BREAST CANCER According to the American Cancer Society ("ACS"), approximately one in eight women in the United States will develop breast cancer during her lifetime. Nationwide, it is estimated that in 2002, 203,500 new cases of invasive breast cancer were diagnosed among women in the United States, and approximately 40,000 women will die from this disease. Excluding skin cancers, the breast is the most frequent site of cancer among American women, accounting for 32% of incident cancers and 17% of cancer deaths. It is the second leading cause of death for American women following lung cancer, which is the leading cause of cancer death among women. The annual cost of breast cancer management in the United States alone is approximately $25 billion.
There is widespread agreement that screening for breast cancer, when combined with appropriate follow-up, will reduce mortality from the disease. According to the National Cancer Institute (NCI), the five-year survival rate decreases from 96% to 78% after the cancer has spread to the lymph nodes, and to 18% after it has spread to other organs such as the lung, liver or brain. Extensive documentation demonstrates that mammography does not detect, on an average, 15%-20% of breast cancers detected by physical exam alone.
Breast cancer screening is generally recommended as a routine part of preventive healthcare for women over the age of 20 (approximately 90 million in the United States). For these women, ACS has published guidelines for breast cancer screening including: (i) monthly breast self-examinations for all women over the age of 20; (ii) a baseline mammogram for women by the age of 40; (iii) a mammogram every one to two years for women between the ages of 40 and 49; and (iv) an annual mammogram for women age 50 or older. As a result of family medical histories and other factors, certain women are at "high risk" of developing breast cancer during their lifetimes. For these women, physicians often recommend close monitoring, particularly if an abnormality posing increased risk factors has been detected.
Each year, approximately eight million women in the United States require diagnostic testing for breast cancer due to a physical symptom, such as a palpable lesion, pain or nipple discharge, discovered through self or physical examination (approximately seven million) or a non-palpable lesion detected by screening x-ray mammography (approximately one million).
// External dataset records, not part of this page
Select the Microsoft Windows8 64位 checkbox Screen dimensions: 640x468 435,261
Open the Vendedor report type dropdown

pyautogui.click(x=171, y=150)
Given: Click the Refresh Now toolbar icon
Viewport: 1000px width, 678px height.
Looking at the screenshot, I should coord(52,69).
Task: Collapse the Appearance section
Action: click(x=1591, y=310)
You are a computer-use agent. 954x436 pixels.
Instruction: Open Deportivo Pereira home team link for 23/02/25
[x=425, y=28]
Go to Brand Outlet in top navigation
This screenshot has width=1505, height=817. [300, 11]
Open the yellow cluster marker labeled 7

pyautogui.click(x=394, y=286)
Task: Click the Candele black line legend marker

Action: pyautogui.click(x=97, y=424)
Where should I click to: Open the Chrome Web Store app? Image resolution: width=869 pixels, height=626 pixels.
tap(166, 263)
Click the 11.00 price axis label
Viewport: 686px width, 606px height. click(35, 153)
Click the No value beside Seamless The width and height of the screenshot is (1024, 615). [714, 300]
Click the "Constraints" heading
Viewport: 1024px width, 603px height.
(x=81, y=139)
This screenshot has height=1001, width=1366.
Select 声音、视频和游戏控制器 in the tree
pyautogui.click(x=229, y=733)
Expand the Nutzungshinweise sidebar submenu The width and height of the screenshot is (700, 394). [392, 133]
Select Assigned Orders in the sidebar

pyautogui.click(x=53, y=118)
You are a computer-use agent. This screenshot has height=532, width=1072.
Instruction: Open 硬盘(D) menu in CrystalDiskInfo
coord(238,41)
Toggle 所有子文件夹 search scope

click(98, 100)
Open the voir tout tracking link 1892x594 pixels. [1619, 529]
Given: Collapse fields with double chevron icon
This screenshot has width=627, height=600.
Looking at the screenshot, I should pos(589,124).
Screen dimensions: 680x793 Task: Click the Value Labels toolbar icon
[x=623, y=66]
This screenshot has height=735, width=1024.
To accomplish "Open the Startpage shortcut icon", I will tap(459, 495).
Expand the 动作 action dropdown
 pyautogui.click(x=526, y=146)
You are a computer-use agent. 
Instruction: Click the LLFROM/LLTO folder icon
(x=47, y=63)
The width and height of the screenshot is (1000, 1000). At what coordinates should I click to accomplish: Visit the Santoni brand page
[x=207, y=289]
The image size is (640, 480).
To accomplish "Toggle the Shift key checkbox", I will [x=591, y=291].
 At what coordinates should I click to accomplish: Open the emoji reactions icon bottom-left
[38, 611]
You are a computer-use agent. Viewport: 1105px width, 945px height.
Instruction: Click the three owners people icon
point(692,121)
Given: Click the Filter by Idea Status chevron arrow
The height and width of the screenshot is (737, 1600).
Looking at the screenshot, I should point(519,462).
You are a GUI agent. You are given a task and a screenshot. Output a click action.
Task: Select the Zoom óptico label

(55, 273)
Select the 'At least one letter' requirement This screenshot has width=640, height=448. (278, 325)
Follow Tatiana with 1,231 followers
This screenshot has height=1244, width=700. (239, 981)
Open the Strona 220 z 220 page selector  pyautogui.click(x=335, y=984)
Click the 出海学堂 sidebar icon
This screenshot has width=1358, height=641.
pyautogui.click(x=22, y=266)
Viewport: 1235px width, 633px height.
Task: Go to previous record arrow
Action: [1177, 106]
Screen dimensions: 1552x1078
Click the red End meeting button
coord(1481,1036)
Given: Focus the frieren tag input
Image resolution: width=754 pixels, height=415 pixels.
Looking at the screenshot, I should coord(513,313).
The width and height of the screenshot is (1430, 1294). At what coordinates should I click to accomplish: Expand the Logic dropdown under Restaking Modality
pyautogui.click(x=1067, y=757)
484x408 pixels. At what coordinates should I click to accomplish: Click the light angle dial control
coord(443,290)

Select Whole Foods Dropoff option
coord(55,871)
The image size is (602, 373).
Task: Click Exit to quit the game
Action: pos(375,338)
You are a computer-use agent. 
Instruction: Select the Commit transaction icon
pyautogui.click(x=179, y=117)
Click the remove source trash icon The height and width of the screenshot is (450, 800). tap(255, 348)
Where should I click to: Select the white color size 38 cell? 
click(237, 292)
Once a physician has identified a suspicious lesion in a woman's breast, the physician may recommend
further diagnostic procedures, including diagnostic mammography and ultrasound or a minimally invasive procedure such as fine needle aspiration or large core needle biopsy. In each case, the potential benefits of additional diagnostic testing must be balanced against the costs, risks and discomfort to the patient associated with undergoing the additional procedures
Due in part to the limitations in the ability of the currently available modalities to identify malignant lesions, a large number of patients with suspicious lesions proceed to surgical biopsy, an invasive and expensive procedure. Approximately 1.3 million surgical biopsies are performed each year in the United States, of which approximately80% result in the surgical removal of benign breast tissue. The average cost of a surgical biopsy ranges from approximately $1,000 to $5,000 per procedure. Thus, biopsies of benign breast tissue cost the U.S. health care system approximately $2.45 billion annually. In addition, biopsies result in pain, scarring, and anxiety to patients. Patients who are referred to biopsy usually are required to schedule the procedure in advance and generally must wait up to 48 hours for their biopsy results.